Wednesday, December 13, 2017

Drawing Conclusions

Learning to teach your students to draw conclusions doesn’t have to be difficult.
·      Assure your students that they are using this reading strategy every day.
·      Use imaginary situations or pictures to draw conclusions.
·      Point out to your students that they have reasons to support their conclusions.
·      Highlight the importance of having enough support for the conclusions.

Practice
Choose a short story (or a part of a story) that is easy for your students to read and understand. After the first reading, ask students to write down 3 or 4 of the most important facts. Next, tell them to share their thinking about each fact. Put the facts and their thinking together to collectively make conclusions. Finally, write what the students learned and how it can help them in life.

This table will help your students organize their thinking.

Knowledge Interpretation and Application
What do you see/read?
Write down the facts.
What do you think about that?
Make careful observations and thoughtful interpretations, draw inferences.
What is the author’s message?
Draw conclusions.
What did you learn? What does it make you wonder? How can it help you in your life?

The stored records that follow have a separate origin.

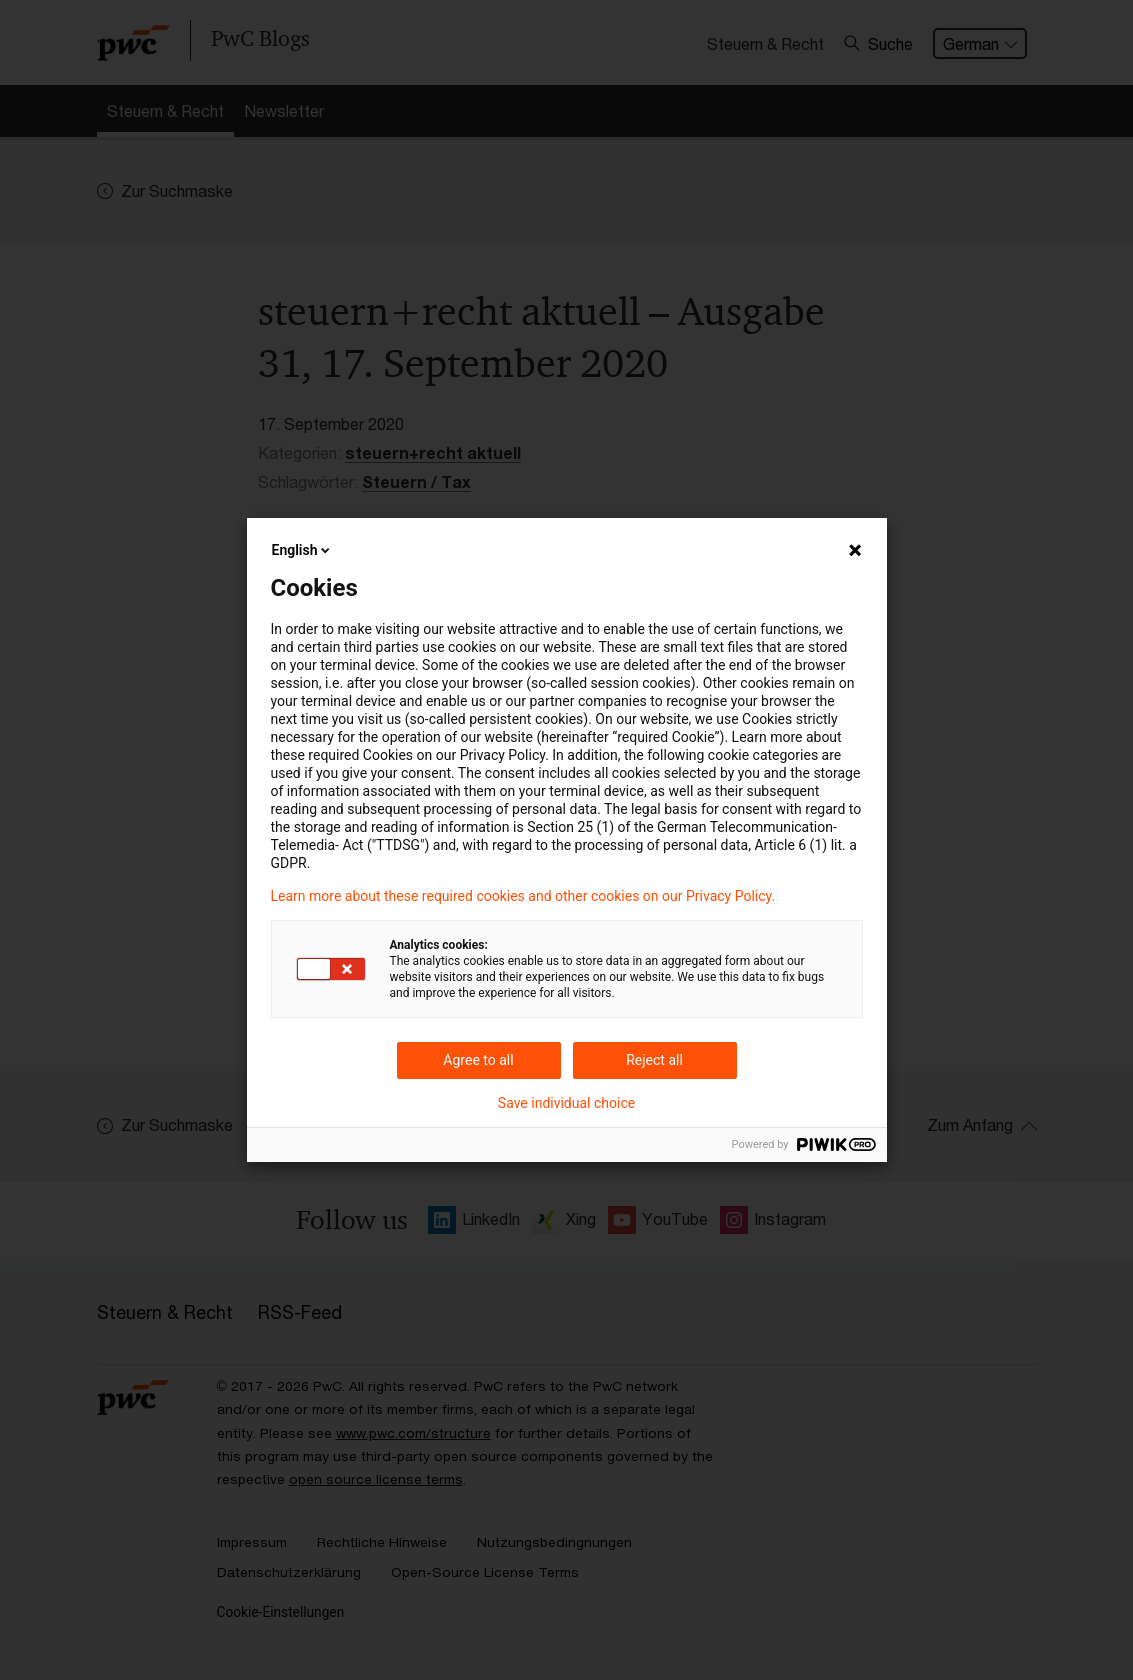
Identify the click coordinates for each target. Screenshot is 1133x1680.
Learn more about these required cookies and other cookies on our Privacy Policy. (523, 896)
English (303, 550)
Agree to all (478, 1060)
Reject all (654, 1060)
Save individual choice (566, 1103)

Raingsey practiced making conclusions.
Sovantey made interesting conclusions and connections.

More Practice
Teaching students to draw conclusions is essential in helping them understand how to read critically. 
Here are more activities that I selected from various sources. These activities for drawing conclusions will work for children at different grade levels. The more we practice with our students the better they become. Ideally, students should practice making conclusions every day during their reading activities.
- Conclusions from Movies
Students probably use the drawing conclusions strategy most often when they watch movies. Bring in a movie with an enjoyable scene that students can draw conclusions from (most movies will have a scene like this). Let students watch the movie and then work in groups to draw one or more conclusions from what they’ve watched. Encourage them to fill out a graphic organizer about one of their conclusions and emphasize the importance of basing their conclusion on facts from the movie.

Conclusions from Texts

Choose a text that you’ve already discussed to make this process easier for students the first time. Help them to use the graphic organizers to draw conclusions from the text. When they are successful, encourage them to use the same process to draw conclusions from an unfamiliar text.

- Guess the Emotion

Divide the class into groups and give each group an index card with an emotion written on it. Instruct each group to come up with several “hints" that would describe a person who is feeling that emotion. For example, the group that has the emotion “angry" might list “red-faced" and “fists clenched" as two of the hints.
Then have groups pair up and trade hints to see whether they can draw conclusions about how the person feels based on the given hints. This is a great drawing conclusion activity to teach students how to draw conclusions about characters in texts they are reading.

- You Are What You Bring

Tell the class that you will be describing the contents of someone’s bag, as well as what the bag looks like.
Explain that it will be their job to draw conclusions about the person based on what you say is in the person’s bag. You might describe a tiny pink purse lined with sequins and feathers with a tube of lipstick and a hand mirror, a bulky gym bag with a sweatband and a set of hand weights, or a knapsack filled with library books about Abraham Lincoln.
After you’ve given them several examples, let them break into groups and come up with bags of their own.
Encourage them to trade their descriptions with other groups and see whether the second group draws the same conclusions that the first group had in mind. Then discuss whether any of their conclusions lacked enough support to be probable.

- Pictures

For students who are having trouble drawing conclusions from texts, it can be helpful to give them a different medium with which to practice this skill.
Find some interesting pictures, either online or in some old photo albums, and ask students to draw conclusions based on what is happening in the pictures.
They might draw conclusions about the relationships of the people in the pictures, the emotions that each person in the picture feels, or the setting in which the picture takes place.
Then explain that reading a story is like seeing a snapshot in time, and that drawing conclusions about the picture the author presents us in the story can help us to better understand the story, just like drawing conclusions about the picture helped us better understand what was happening in the picture.
These drawing conclusions activities are the perfect way to engage your students and help them to practice this important reading strategy.
- Using a Graphic Organizer
Draw a graphic organizer on the board consisting of several squares connected with arrows to a larger rectangle. (You may want to place the rectangle above the squares to show that the information in the squares “supports" the conclusion.) Explain to students that in order to draw a conclusion (point to the rectangle), you need to make sure to have plenty of support (point to the squares).  

1 comment:

  1. Great post Tatiana! We have been discussing inferencing and drawing conclusions in Grade 1 over the past few weeks, more in terms of trying to understand that how we act causes other people to react in often predictable ways. One aspect of this inquiry has been how sometimes we can jump to conclusions (without enough evidence). We read a great book called Monkey and Elephant's Worst Fight Ever. It might be a good segue into why we need as much evidence as possible when inferencing/making conclusions so that we don't "jump to conclusions".